While 4 of the 25 defendants who were referred to the Chief Public Prosecutor's Office of the State Security Court were released, the remaining 21 defendants were arrested on the charge of "being a member of an illegal organization" and sent to Metris Prison after their interrogations at the Istanbul State Security Court No. 2 on Duty, where they were referred on November 5. The next day, while four members of the organization were caught in the operations carried out in Erzurum, an arrest warrant was issued in absentia for Kaplan at the State Security Court on Duty. On November 12, six people who were found to have supplied weapons to those planned to carry out the attack were caught in Erzurum.
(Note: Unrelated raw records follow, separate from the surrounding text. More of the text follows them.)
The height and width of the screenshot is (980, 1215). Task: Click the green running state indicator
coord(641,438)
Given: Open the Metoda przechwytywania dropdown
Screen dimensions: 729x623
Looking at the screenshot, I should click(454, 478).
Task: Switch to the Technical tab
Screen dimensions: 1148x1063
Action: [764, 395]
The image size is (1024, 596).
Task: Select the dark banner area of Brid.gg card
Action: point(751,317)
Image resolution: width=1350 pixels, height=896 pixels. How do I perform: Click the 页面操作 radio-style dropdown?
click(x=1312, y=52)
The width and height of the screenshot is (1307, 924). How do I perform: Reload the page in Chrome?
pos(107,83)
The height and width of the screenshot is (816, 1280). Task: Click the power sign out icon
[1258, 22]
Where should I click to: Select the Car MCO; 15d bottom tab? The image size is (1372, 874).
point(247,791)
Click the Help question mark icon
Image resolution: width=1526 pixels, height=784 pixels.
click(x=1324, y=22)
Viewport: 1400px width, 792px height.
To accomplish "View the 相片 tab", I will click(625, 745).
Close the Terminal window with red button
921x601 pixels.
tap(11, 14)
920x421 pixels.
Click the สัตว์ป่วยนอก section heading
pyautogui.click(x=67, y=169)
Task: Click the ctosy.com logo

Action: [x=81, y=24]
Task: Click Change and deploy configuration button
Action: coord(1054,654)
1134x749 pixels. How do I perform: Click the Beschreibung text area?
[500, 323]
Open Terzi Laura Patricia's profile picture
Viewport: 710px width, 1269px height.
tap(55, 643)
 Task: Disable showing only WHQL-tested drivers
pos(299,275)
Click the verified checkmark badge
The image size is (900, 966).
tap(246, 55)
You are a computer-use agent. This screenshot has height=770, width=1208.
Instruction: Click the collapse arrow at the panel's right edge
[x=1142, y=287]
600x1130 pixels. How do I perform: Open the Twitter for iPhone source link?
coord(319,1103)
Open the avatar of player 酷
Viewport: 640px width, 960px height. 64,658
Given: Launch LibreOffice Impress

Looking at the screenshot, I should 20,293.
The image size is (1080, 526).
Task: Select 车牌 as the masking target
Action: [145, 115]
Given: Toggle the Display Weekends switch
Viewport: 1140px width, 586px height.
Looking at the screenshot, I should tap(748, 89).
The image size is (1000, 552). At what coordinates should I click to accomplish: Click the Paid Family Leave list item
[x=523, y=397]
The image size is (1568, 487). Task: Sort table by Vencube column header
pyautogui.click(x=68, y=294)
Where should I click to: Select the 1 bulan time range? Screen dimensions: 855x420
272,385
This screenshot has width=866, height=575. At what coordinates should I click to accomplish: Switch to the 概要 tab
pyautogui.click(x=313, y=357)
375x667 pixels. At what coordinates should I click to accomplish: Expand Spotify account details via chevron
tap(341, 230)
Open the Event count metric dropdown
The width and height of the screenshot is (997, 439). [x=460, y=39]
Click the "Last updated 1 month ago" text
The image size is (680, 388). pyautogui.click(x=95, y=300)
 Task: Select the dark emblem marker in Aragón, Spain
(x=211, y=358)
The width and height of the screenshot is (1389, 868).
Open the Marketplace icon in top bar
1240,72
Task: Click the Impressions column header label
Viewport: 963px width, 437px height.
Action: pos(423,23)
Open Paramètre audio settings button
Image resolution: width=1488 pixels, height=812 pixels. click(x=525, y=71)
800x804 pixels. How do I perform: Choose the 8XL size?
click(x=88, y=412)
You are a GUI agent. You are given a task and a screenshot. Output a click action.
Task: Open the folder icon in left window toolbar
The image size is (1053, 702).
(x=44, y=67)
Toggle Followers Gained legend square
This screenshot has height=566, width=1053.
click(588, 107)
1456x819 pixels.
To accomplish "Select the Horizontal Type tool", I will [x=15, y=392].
On November 15; Five people in Altıntepe village of Erzurum and one person in Gelibolu were detained on the grounds that they were hiding members of the organization.

== Reactions ==
Regarding the incident, Istanbul Governor Erol Çakır said, "this is an important event in terms of showing the extent that the betrayal of the homeland, the state, and the republic is planned, the level of disrespect for human life, and the extent to which disrespect for our religion is exhibited." Regarding what happened, Mehmet Nuri Yılmaz, the President of the state-ran Directorate of Religious Affairs, said, "What Metin Kaplan and his men have done is not compatible with Islam. It's just the madness they do". Nahit Menteşe, Vice President of True Path Party, made a false accusation and stated that the Caliphate State acted jointly with the PKK. Police Chief General Necati Bilican cited the purpose of the attacks as wanting to "shake the world" and also wanting to "damage Turkey's image".

Metin Kaplan, who connected to a live broadcast on Show TV on November 4 by phone, said that he did not "send" the attackers, but he also praised them as "ones who sacrifice themselves for Islam", and he also said that Anıtkabir was an idol and he criticized the Anıtkabir visitors as pagans and polytheists. In his statement published in Milliyet on November 23, Kaplan described these attack attempts as "a legitimate human right to protest against the Republic of Turkey", although he claimed that he did not give the order for these attacks himself.